▶ **Provided records**:
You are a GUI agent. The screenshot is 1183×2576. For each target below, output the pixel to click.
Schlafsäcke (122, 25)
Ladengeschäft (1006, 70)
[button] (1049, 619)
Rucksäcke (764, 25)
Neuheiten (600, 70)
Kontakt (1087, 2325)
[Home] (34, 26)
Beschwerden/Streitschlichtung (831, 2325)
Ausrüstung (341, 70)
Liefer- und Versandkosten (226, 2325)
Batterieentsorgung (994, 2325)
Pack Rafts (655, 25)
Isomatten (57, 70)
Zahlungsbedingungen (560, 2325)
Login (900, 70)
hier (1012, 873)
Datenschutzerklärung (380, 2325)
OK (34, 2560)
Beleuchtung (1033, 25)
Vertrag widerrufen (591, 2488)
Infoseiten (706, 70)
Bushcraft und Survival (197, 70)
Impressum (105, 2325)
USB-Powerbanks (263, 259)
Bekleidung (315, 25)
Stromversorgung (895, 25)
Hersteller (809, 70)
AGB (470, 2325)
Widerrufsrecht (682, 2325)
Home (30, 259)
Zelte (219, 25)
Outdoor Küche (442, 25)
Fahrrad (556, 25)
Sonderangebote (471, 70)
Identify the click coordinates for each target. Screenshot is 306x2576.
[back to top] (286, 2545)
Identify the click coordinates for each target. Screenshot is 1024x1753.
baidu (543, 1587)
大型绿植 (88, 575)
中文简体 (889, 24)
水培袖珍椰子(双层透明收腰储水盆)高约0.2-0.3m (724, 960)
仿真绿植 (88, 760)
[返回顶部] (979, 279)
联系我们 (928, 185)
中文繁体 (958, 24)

▶ **Task brief**:
After locating the line with "Beschwerden/Streitschlichtung (831, 2325)" above, return that line and every later line through the one with "Hersteller (809, 70)", word for word and with nothing else.

▶ **Task response**:
Beschwerden/Streitschlichtung (831, 2325)
Ausrüstung (341, 70)
Liefer- und Versandkosten (226, 2325)
Batterieentsorgung (994, 2325)
Pack Rafts (655, 25)
Isomatten (57, 70)
Zahlungsbedingungen (560, 2325)
Login (900, 70)
hier (1012, 873)
Datenschutzerklärung (380, 2325)
OK (34, 2560)
Beleuchtung (1033, 25)
Vertrag widerrufen (591, 2488)
Infoseiten (706, 70)
Bushcraft und Survival (197, 70)
Impressum (105, 2325)
USB-Powerbanks (263, 259)
Bekleidung (315, 25)
Stromversorgung (895, 25)
Hersteller (809, 70)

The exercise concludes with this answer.